Saved data entries
"""
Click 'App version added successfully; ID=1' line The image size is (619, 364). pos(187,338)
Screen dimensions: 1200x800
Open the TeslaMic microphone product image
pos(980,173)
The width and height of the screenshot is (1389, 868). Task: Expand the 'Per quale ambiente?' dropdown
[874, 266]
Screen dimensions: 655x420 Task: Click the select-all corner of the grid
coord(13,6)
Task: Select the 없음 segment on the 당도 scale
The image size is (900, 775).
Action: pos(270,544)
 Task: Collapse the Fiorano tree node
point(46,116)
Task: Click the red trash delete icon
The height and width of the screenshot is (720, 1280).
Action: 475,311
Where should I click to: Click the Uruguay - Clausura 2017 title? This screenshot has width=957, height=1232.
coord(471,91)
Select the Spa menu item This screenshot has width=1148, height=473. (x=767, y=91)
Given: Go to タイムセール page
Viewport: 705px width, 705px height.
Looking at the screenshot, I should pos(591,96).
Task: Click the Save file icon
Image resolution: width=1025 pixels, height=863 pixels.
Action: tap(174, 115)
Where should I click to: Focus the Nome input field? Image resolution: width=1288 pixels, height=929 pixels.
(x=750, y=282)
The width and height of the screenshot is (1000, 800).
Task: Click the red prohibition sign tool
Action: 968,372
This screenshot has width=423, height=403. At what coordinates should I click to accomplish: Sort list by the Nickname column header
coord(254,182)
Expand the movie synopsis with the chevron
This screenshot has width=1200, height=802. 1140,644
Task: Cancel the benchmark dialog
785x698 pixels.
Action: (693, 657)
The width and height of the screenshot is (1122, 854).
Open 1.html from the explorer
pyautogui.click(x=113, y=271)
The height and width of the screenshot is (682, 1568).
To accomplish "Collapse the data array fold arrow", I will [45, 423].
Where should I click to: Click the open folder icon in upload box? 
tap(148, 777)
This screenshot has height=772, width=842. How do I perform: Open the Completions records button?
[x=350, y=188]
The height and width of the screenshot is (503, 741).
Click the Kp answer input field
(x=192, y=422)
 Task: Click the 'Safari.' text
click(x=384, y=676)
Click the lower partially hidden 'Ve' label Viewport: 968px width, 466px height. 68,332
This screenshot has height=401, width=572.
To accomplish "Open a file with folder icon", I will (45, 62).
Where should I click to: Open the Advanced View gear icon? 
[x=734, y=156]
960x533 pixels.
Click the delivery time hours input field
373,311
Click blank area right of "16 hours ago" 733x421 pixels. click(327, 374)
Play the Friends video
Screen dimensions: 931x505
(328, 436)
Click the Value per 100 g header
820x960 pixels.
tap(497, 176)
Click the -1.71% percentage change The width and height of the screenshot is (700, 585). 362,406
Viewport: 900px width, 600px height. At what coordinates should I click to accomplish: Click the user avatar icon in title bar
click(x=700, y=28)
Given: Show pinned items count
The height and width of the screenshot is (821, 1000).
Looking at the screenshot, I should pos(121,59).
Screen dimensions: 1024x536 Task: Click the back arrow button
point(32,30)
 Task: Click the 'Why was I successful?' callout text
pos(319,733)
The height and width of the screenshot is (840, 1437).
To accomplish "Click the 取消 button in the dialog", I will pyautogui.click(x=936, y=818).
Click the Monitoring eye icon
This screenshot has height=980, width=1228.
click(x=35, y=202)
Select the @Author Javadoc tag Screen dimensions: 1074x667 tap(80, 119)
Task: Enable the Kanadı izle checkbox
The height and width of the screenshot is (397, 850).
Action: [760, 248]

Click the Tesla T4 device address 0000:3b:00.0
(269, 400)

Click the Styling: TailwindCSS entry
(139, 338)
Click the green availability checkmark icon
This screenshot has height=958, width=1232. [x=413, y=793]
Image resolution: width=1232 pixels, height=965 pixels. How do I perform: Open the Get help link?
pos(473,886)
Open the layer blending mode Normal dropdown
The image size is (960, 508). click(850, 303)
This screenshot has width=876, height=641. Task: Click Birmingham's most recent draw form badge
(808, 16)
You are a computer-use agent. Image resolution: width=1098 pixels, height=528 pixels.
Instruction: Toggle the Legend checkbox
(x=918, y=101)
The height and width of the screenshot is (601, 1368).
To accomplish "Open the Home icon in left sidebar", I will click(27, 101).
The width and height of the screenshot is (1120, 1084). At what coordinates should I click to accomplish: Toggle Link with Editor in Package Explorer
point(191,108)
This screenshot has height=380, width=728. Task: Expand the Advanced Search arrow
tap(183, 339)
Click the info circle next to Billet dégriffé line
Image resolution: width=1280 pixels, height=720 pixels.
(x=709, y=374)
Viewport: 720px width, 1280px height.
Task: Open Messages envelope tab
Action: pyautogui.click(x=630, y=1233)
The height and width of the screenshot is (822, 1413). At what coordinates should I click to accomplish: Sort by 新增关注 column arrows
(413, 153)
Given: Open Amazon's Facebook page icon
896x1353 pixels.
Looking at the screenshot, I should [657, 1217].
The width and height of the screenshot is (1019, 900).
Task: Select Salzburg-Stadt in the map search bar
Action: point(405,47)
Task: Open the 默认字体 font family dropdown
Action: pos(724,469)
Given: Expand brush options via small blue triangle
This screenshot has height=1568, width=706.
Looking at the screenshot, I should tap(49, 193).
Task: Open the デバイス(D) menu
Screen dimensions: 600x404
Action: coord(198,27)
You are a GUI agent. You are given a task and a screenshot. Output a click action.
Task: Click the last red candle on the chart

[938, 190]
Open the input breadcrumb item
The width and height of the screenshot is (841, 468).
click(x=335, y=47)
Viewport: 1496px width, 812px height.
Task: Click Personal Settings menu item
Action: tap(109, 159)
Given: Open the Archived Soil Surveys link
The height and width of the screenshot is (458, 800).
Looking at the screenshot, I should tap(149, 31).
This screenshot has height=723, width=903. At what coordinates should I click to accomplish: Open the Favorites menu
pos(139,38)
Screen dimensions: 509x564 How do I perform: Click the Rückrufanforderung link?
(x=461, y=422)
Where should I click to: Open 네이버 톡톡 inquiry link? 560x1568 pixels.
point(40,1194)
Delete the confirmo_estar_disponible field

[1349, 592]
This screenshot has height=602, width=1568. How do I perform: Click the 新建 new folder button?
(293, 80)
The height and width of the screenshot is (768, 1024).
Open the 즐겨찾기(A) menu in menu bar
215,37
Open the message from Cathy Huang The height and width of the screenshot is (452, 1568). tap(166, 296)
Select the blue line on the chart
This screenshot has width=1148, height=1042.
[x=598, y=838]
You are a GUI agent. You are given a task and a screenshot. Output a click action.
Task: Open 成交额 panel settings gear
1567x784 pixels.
"""
The task :: Set down each entry from above once more, exactly as written.

Solution to this task ::
Click 'App version added successfully; ID=1' line The image size is (619, 364). pos(187,338)
Screen dimensions: 1200x800
Open the TeslaMic microphone product image
pos(980,173)
The width and height of the screenshot is (1389, 868). Task: Expand the 'Per quale ambiente?' dropdown
[874, 266]
Screen dimensions: 655x420 Task: Click the select-all corner of the grid
coord(13,6)
Task: Select the 없음 segment on the 당도 scale
The image size is (900, 775).
Action: pos(270,544)
 Task: Collapse the Fiorano tree node
point(46,116)
Task: Click the red trash delete icon
The height and width of the screenshot is (720, 1280).
Action: 475,311
Where should I click to: Click the Uruguay - Clausura 2017 title? This screenshot has width=957, height=1232.
coord(471,91)
Select the Spa menu item This screenshot has width=1148, height=473. (x=767, y=91)
Given: Go to タイムセール page
Viewport: 705px width, 705px height.
Looking at the screenshot, I should pos(591,96).
Task: Click the Save file icon
Image resolution: width=1025 pixels, height=863 pixels.
Action: tap(174, 115)
Where should I click to: Focus the Nome input field? Image resolution: width=1288 pixels, height=929 pixels.
(x=750, y=282)
The width and height of the screenshot is (1000, 800).
Task: Click the red prohibition sign tool
Action: 968,372
This screenshot has width=423, height=403. At what coordinates should I click to accomplish: Sort list by the Nickname column header
coord(254,182)
Expand the movie synopsis with the chevron
This screenshot has width=1200, height=802. 1140,644
Task: Cancel the benchmark dialog
785x698 pixels.
Action: (693, 657)
The width and height of the screenshot is (1122, 854).
Open 1.html from the explorer
pyautogui.click(x=113, y=271)
The height and width of the screenshot is (682, 1568).
To accomplish "Collapse the data array fold arrow", I will [45, 423].
Where should I click to: Click the open folder icon in upload box? 
tap(148, 777)
This screenshot has height=772, width=842. How do I perform: Open the Completions records button?
[x=350, y=188]
The height and width of the screenshot is (503, 741).
Click the Kp answer input field
(x=192, y=422)
 Task: Click the 'Safari.' text
click(x=384, y=676)
Click the lower partially hidden 'Ve' label Viewport: 968px width, 466px height. 68,332
This screenshot has height=401, width=572.
To accomplish "Open a file with folder icon", I will (45, 62).
Where should I click to: Open the Advanced View gear icon? 
[x=734, y=156]
960x533 pixels.
Click the delivery time hours input field
373,311
Click blank area right of "16 hours ago" 733x421 pixels. click(327, 374)
Play the Friends video
Screen dimensions: 931x505
(328, 436)
Click the Value per 100 g header
820x960 pixels.
tap(497, 176)
Click the -1.71% percentage change The width and height of the screenshot is (700, 585). 362,406
Viewport: 900px width, 600px height. At what coordinates should I click to accomplish: Click the user avatar icon in title bar
click(x=700, y=28)
Given: Show pinned items count
The height and width of the screenshot is (821, 1000).
Looking at the screenshot, I should pos(121,59).
Screen dimensions: 1024x536 Task: Click the back arrow button
point(32,30)
 Task: Click the 'Why was I successful?' callout text
pos(319,733)
The height and width of the screenshot is (840, 1437).
To accomplish "Click the 取消 button in the dialog", I will pyautogui.click(x=936, y=818).
Click the Monitoring eye icon
This screenshot has height=980, width=1228.
click(x=35, y=202)
Select the @Author Javadoc tag Screen dimensions: 1074x667 tap(80, 119)
Task: Enable the Kanadı izle checkbox
The height and width of the screenshot is (397, 850).
Action: [760, 248]

Click the Tesla T4 device address 0000:3b:00.0
(269, 400)

Click the Styling: TailwindCSS entry
(139, 338)
Click the green availability checkmark icon
This screenshot has height=958, width=1232. [x=413, y=793]
Image resolution: width=1232 pixels, height=965 pixels. How do I perform: Open the Get help link?
pos(473,886)
Open the layer blending mode Normal dropdown
The image size is (960, 508). click(850, 303)
This screenshot has width=876, height=641. Task: Click Birmingham's most recent draw form badge
(808, 16)
You are a computer-use agent. Image resolution: width=1098 pixels, height=528 pixels.
Instruction: Toggle the Legend checkbox
(x=918, y=101)
The height and width of the screenshot is (601, 1368).
To accomplish "Open the Home icon in left sidebar", I will click(27, 101).
The width and height of the screenshot is (1120, 1084). At what coordinates should I click to accomplish: Toggle Link with Editor in Package Explorer
point(191,108)
This screenshot has height=380, width=728. Task: Expand the Advanced Search arrow
tap(183, 339)
Click the info circle next to Billet dégriffé line
Image resolution: width=1280 pixels, height=720 pixels.
(x=709, y=374)
Viewport: 720px width, 1280px height.
Task: Open Messages envelope tab
Action: pyautogui.click(x=630, y=1233)
The height and width of the screenshot is (822, 1413). At what coordinates should I click to accomplish: Sort by 新增关注 column arrows
(413, 153)
Given: Open Amazon's Facebook page icon
896x1353 pixels.
Looking at the screenshot, I should [657, 1217].
The width and height of the screenshot is (1019, 900).
Task: Select Salzburg-Stadt in the map search bar
Action: point(405,47)
Task: Open the 默认字体 font family dropdown
Action: pos(724,469)
Given: Expand brush options via small blue triangle
This screenshot has height=1568, width=706.
Looking at the screenshot, I should tap(49, 193).
Task: Open the デバイス(D) menu
Screen dimensions: 600x404
Action: coord(198,27)
You are a GUI agent. You are given a task and a screenshot. Output a click action.
Task: Click the last red candle on the chart

[938, 190]
Open the input breadcrumb item
The width and height of the screenshot is (841, 468).
click(x=335, y=47)
Viewport: 1496px width, 812px height.
Task: Click Personal Settings menu item
Action: tap(109, 159)
Given: Open the Archived Soil Surveys link
The height and width of the screenshot is (458, 800).
Looking at the screenshot, I should tap(149, 31).
This screenshot has height=723, width=903. At what coordinates should I click to accomplish: Open the Favorites menu
pos(139,38)
Screen dimensions: 509x564 How do I perform: Click the Rückrufanforderung link?
(x=461, y=422)
Where should I click to: Open 네이버 톡톡 inquiry link? 560x1568 pixels.
point(40,1194)
Delete the confirmo_estar_disponible field

[1349, 592]
This screenshot has height=602, width=1568. How do I perform: Click the 新建 new folder button?
(293, 80)
The height and width of the screenshot is (768, 1024).
Open the 즐겨찾기(A) menu in menu bar
215,37
Open the message from Cathy Huang The height and width of the screenshot is (452, 1568). tap(166, 296)
Select the blue line on the chart
This screenshot has width=1148, height=1042.
[x=598, y=838]
You are a GUI agent. You are given a task and a screenshot. Output a click action.
Task: Open 成交额 panel settings gear
1567x784 pixels.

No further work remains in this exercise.